Alors que beaucoup de familles se sont recueillies sur les lieux de sépulture de leurs proches défunts début novembre, qu'en est-il pour ceux qui n'ont plus accès aux tombes de leurs familles ? Gros plan sur quelques 2.000 sépultures entre la Tanzanie et l'Ouganda qui sont menacées par la construction d'un grand oléoduc en Afrique.
Ce n'est pas la première fois que le collectif GreenFaith s'invite sous le feu des projecteurs. Habituellement, les personnalités religieuses qui le composent s'illustrent par des manifestations publiques pour une plus grande justice climatique, un respect de la biodiversité, et la défense des droits humains.
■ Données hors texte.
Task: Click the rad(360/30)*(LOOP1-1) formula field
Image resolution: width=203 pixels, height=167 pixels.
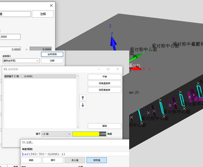Action: click(75, 154)
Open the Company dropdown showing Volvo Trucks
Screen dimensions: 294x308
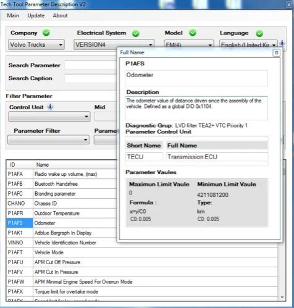point(36,44)
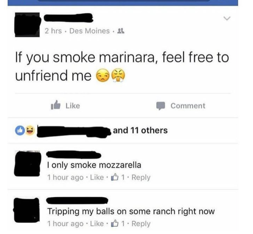Open the post author's profile picture
253x234 pixels.
pyautogui.click(x=28, y=25)
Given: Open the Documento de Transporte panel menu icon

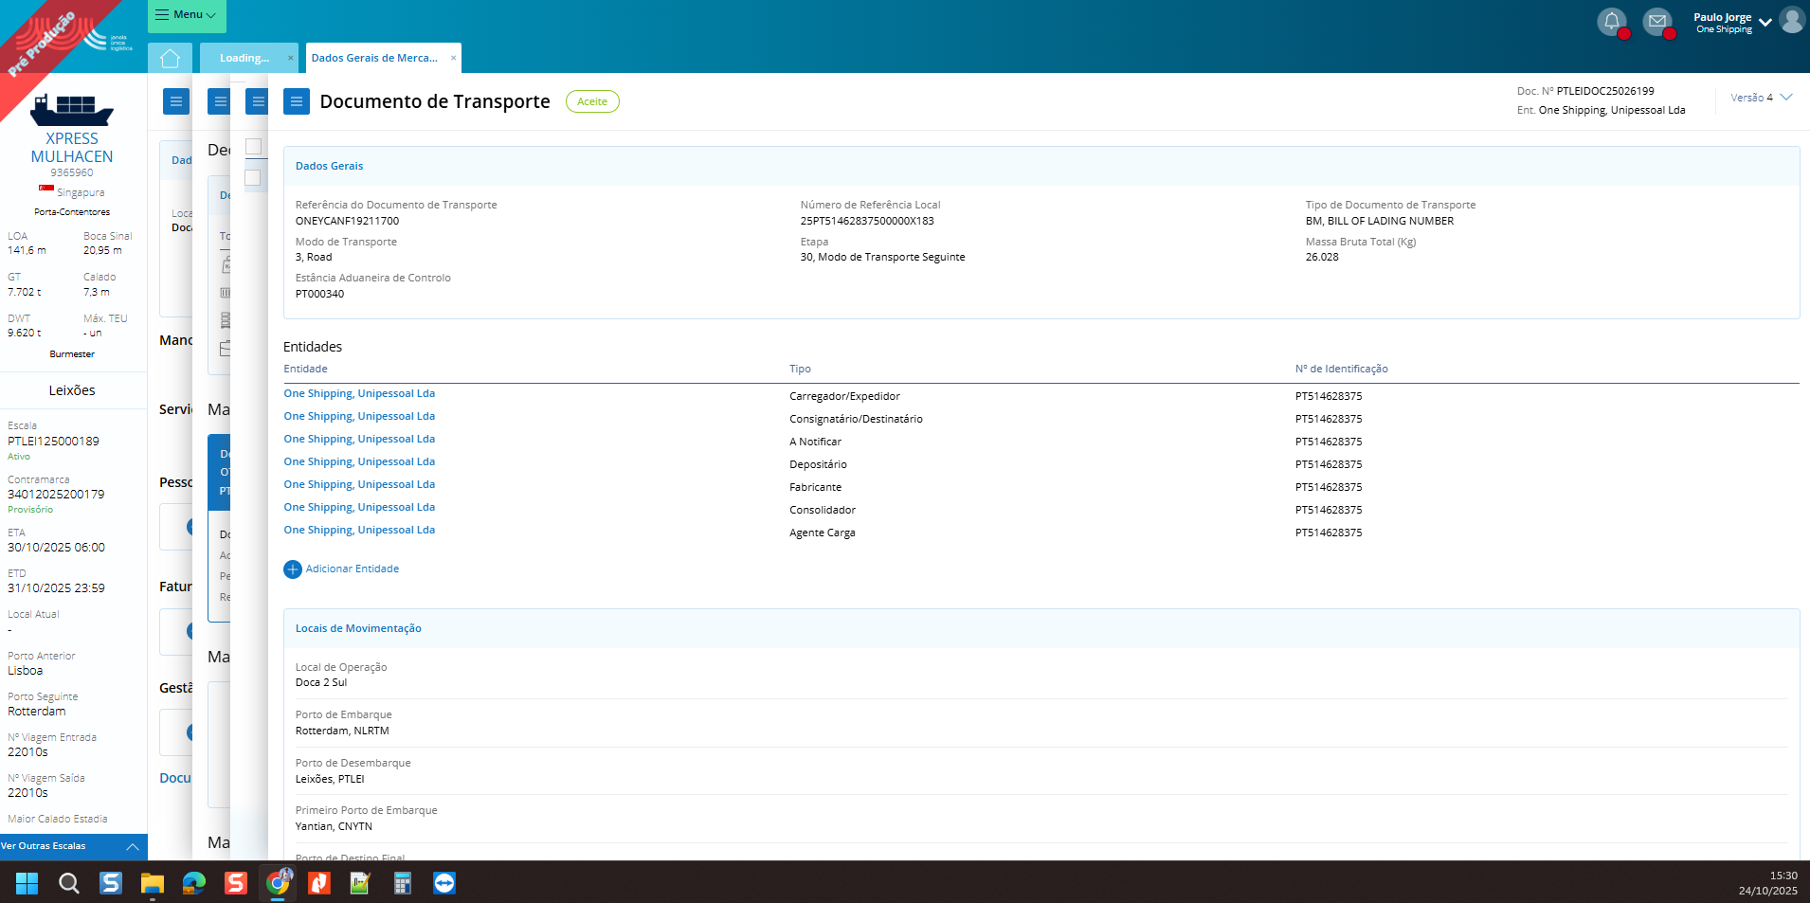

Découvrir une précédente manifestation devant une station essence
Ce jeudi 9 novembre, GreenFaith présentait un rapport richement documenté intitulé "Comme si rien n'était sacré". Martin Kopp, coordinateur de GreenFaith France, relève pourtant : "Nous ne sommes habituellement pas une ONG d'expertise, nous ne rédigeons pas de rapports."
Dans ce cas-ci, pourtant ce sujet des tombes et sépultures méritait ce travail d'analyse de terrain, pour pouvoir alerter l'opinion internationale. D'un côté donc, TotalEnergies prépare la construction d'un oléoduc long de 1.400 kilomètres, avec l'accord des gouvernements de l'Ouganda et de la Tanzanie. De l'autre côté, des milliers de familles se trouvent impactées par les conséquences des travaux.
"GreenFaith a travaillé sur le terrain avec des communautés qui vivent tout au long du tracé de l'oléoduc", résume ce rapport de 31 pages. Quatre chercheurs se sont intéressés dans des régions spécifiques, au sort des sépultures contrariées par la construction de ce projet. "Les membres de ces communautés locales ont également confié", poursuit le rapport, que la compagnie pétrolière avait "porté atteinte ou manqué de respect aux sépultures de leurs familles ou de leurs ancêtres".
Combien coûte un nouvel enterrement ?
Face à ces grands travaux entamés par la compagnies pétrolière, plusieurs cas de figure peuvent se présenter.
- Quand la sépulture a "des marqueurs visibles extérieurs", soit une croix ou une pierre tombale, certaines familles ont obtenu que la tombe de leurs défunts soit "relocalisée". Normalement, les autorités porteuses du projet d'oléoduc doivent indemniser à hauteur du préjudice pour permettre la réinhumation du défunt en un autre lieu.
- Dans le cas où l'emplacement des sépultures est moins visible, la tombe est dite "nue". GreenFaith rappelle pourtant: "Les représentants du projet se sont abstenus de prendre les mesures nécessaires ou d'utiliser les techniques de recherche avancées comme les radars de sol" et ce même quand il avait été signalé "que des tombes étaient situées sur les sites des chantier proposés."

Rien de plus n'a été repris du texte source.